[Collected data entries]
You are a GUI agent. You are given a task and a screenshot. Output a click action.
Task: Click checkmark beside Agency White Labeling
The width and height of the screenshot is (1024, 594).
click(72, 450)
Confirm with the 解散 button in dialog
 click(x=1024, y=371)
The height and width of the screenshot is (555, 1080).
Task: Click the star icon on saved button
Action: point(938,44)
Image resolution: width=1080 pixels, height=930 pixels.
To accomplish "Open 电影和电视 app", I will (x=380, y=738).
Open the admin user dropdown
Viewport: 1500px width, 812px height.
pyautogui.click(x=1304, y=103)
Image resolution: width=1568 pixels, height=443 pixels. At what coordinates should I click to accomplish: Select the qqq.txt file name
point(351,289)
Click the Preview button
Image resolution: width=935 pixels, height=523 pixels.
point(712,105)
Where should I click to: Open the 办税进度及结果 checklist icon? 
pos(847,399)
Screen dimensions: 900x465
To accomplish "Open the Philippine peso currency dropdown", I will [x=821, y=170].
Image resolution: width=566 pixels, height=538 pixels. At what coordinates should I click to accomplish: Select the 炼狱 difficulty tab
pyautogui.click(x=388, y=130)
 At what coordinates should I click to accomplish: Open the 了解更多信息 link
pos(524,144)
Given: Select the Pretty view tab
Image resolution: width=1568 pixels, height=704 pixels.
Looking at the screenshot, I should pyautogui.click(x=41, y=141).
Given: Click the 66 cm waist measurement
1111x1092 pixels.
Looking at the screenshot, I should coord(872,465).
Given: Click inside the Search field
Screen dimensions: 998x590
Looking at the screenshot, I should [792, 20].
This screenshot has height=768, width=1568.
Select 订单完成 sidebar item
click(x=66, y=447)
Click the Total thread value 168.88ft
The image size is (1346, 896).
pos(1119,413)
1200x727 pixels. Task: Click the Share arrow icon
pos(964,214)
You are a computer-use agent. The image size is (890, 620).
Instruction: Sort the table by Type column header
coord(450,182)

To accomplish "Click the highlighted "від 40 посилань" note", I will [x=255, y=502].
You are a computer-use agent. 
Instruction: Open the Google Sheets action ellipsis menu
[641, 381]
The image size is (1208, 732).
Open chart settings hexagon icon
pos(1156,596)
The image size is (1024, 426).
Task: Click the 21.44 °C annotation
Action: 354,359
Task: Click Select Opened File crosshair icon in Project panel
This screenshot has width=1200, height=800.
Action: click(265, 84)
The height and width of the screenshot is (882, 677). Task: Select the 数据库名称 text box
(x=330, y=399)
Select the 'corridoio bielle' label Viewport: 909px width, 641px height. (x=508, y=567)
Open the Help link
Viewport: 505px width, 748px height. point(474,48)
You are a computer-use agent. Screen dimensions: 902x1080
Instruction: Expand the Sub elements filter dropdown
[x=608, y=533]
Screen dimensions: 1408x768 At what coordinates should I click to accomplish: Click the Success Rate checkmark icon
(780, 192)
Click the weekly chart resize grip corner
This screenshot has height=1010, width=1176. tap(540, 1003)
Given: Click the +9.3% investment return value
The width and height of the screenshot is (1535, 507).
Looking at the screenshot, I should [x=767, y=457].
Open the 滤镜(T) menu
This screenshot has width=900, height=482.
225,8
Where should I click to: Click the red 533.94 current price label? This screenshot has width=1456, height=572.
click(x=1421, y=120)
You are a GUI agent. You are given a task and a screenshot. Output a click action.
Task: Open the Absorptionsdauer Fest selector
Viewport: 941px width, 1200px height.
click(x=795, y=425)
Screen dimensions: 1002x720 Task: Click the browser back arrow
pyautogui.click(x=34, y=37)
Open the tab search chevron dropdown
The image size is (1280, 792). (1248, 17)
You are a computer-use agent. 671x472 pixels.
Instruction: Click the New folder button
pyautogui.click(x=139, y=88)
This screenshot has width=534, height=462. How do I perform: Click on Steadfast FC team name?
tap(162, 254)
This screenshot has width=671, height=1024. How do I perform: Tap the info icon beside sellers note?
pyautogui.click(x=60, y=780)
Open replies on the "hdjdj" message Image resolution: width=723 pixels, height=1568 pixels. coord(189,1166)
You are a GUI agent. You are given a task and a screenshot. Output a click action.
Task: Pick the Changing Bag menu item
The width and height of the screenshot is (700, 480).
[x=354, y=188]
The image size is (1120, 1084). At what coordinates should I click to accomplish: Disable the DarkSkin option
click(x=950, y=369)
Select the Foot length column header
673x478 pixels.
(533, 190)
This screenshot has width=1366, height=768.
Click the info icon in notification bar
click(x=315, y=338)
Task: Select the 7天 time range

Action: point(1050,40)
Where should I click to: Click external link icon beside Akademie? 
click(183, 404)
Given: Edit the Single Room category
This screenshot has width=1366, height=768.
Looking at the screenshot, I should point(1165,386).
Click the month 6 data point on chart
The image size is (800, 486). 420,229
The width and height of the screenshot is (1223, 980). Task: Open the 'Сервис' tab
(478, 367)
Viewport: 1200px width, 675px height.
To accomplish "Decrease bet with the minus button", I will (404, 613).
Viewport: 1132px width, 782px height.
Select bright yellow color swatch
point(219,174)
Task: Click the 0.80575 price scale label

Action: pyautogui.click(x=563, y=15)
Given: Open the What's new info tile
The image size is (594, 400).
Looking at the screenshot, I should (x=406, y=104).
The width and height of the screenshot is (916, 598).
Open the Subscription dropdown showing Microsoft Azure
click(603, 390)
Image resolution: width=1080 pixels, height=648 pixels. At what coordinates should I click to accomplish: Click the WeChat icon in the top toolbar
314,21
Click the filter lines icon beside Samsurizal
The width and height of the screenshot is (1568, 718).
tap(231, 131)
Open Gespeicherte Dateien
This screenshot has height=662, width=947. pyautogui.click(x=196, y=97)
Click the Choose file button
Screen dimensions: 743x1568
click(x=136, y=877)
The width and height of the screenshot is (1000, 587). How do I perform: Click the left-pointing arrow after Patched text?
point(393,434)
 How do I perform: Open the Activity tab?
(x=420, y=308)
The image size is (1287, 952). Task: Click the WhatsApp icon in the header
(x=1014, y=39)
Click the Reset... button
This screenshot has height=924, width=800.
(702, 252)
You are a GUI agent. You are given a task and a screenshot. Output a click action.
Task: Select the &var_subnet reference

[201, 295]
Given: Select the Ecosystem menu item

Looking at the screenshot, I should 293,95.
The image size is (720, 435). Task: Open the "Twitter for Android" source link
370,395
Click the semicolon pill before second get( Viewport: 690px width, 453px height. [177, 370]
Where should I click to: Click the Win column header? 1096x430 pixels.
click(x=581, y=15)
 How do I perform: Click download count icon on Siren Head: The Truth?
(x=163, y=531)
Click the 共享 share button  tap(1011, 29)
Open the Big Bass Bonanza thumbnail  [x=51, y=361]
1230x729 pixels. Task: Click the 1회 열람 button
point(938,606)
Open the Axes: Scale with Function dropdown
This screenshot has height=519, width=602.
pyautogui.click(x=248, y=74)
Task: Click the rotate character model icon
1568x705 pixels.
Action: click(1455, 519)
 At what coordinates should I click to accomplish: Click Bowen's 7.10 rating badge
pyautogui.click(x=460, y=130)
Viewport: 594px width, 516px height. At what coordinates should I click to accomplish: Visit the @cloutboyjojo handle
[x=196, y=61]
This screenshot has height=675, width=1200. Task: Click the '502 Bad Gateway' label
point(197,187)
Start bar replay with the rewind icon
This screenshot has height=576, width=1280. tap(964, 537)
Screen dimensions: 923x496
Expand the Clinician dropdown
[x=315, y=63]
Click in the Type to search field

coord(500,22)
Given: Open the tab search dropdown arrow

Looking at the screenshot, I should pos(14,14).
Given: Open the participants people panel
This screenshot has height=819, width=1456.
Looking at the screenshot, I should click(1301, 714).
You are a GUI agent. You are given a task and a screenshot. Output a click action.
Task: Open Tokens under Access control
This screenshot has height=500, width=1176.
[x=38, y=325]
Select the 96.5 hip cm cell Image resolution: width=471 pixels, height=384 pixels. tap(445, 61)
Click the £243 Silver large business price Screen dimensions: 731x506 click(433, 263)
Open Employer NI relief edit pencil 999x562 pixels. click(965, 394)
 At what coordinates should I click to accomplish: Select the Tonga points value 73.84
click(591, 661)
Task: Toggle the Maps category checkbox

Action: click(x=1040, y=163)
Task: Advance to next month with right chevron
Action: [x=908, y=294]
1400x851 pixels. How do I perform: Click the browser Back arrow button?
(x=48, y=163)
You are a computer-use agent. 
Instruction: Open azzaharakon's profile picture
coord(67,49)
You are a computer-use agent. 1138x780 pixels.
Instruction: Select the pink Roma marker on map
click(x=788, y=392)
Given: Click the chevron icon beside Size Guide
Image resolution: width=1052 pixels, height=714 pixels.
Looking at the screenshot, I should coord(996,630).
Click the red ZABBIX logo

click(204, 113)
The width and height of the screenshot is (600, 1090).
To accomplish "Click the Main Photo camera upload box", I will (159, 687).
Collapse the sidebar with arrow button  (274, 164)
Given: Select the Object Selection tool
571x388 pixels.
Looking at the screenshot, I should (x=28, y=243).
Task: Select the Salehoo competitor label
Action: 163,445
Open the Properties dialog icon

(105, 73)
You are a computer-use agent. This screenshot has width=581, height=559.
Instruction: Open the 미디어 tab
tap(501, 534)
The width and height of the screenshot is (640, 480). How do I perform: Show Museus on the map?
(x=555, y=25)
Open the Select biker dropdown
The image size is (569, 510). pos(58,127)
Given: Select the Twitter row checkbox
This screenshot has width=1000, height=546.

Exercise objective:
Give back the opening line of the records above and every line after it, up to and including the one with "Open the admin user dropdown", unchanged.

Result:
You are a GUI agent. You are given a task and a screenshot. Output a click action.
Task: Click checkmark beside Agency White Labeling
The width and height of the screenshot is (1024, 594).
click(72, 450)
Confirm with the 解散 button in dialog
 click(x=1024, y=371)
The height and width of the screenshot is (555, 1080).
Task: Click the star icon on saved button
Action: point(938,44)
Image resolution: width=1080 pixels, height=930 pixels.
To accomplish "Open 电影和电视 app", I will (x=380, y=738).
Open the admin user dropdown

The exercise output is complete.